Photographs & History

Photographs and History

Coatesville

View from the remaining canopy looking East toward Philadelphia at the Coatesville Train station, September 2010.

View from the remaining canopy looking East toward Philadelphia at the Coatesville Train station, September 2010.

Further West of the Junction of the Mainline and Philadelphia and Trenton Branch in Thorndale and East of the Junction of the Atglen and Susquehanna Branch, the Freight bypass to Enola Yard in Harrisburg, lays an Industrial town called Coatesville. Situated in the Brandywine Creek Valley, Coatesville, plays host to the former Lukens Steel Mill Complex, a "mini mill" facility that produces high quality plate and slab steel. While the mill is still active the town is very reminiscent of areas like Johnstown and Bethlehem, some neighborhoods in need of much attention. The station house, located at Third and Fleetwood Streets, is currently shuttered and vacant. The historic structure dates back from 1865, according to the City and has served a long career for the PRR and its predecessors. Currently, one or two sections of the Eastbound canopy still stand, and the Westbound Platform has a lone and battered bus shelter for passengers. While not all buildings have the opportunity to be saved or restored, this Station would certainly be a great candidate and much needed anchor for the surrounding neighborhood.

Downingtown

The Downingtown Station area as it appears today is one of the Stops of both the SEPTA regional Thorndale trains and Amtrak Keystone Service.

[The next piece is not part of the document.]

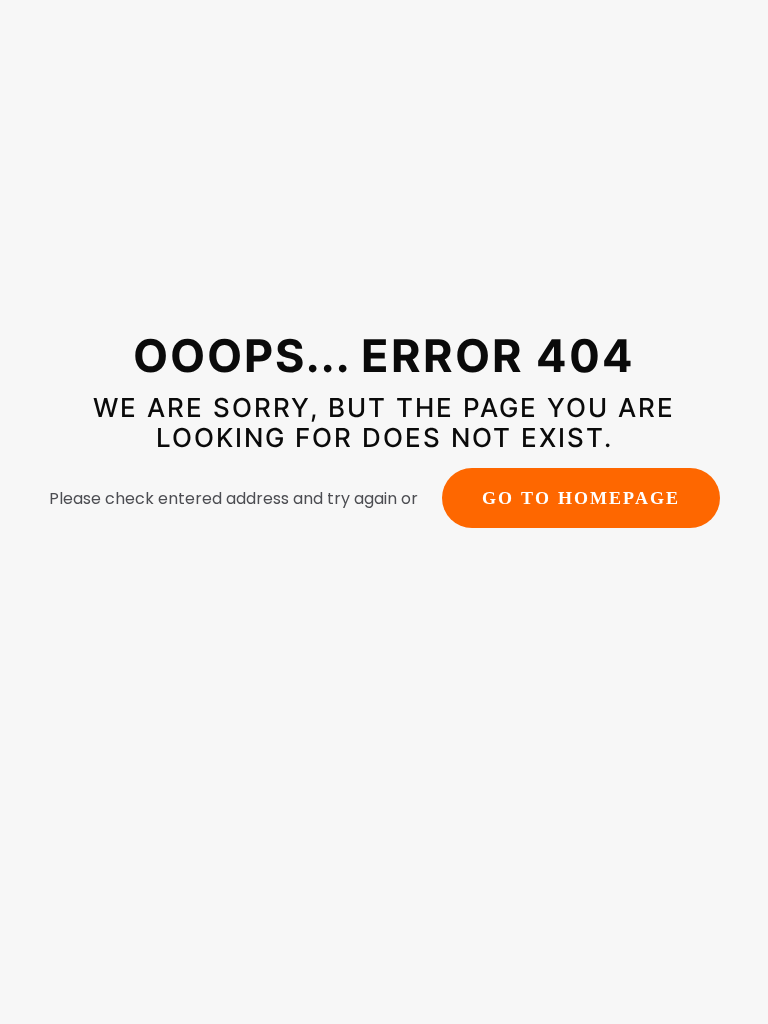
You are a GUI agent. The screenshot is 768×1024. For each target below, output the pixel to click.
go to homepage (581, 498)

The Downingtown Station area as it appears today is one of the Stops of both the SEPTA regional Thorndale trains and Amtrak Keystone Service.

Having both the PRR Mainline and the Philadelphia and Trenton Branch also known as the Trenton Cut-off approaching the junction of Thorndale, Downingtown had significance for the PRR. The Interlocking "Down" was the Eastern end of of three interlockings including the Junction with the New Holland Branch and Chester Valley Yard. Further West at "Thorn" block and interlocking station, the junction of the Mainline and P&T Branch and "Caln" the Western Limits of the small yard facility, a one time Coaling Station and Junction of the P&T. The Downingtown area provided many car loadings with textile mills, manufacturing as and quarry activity in the area. The train station located along West Lancaster Ave is now a simple affair, the original being destroyed by fire in 1992. With few signs of it's former owner, the Station area still presents some references to the past when one looks across the tracks at businesses and historic buildings on the North Side of Lancaster Ave, some dating back to the early  1900's.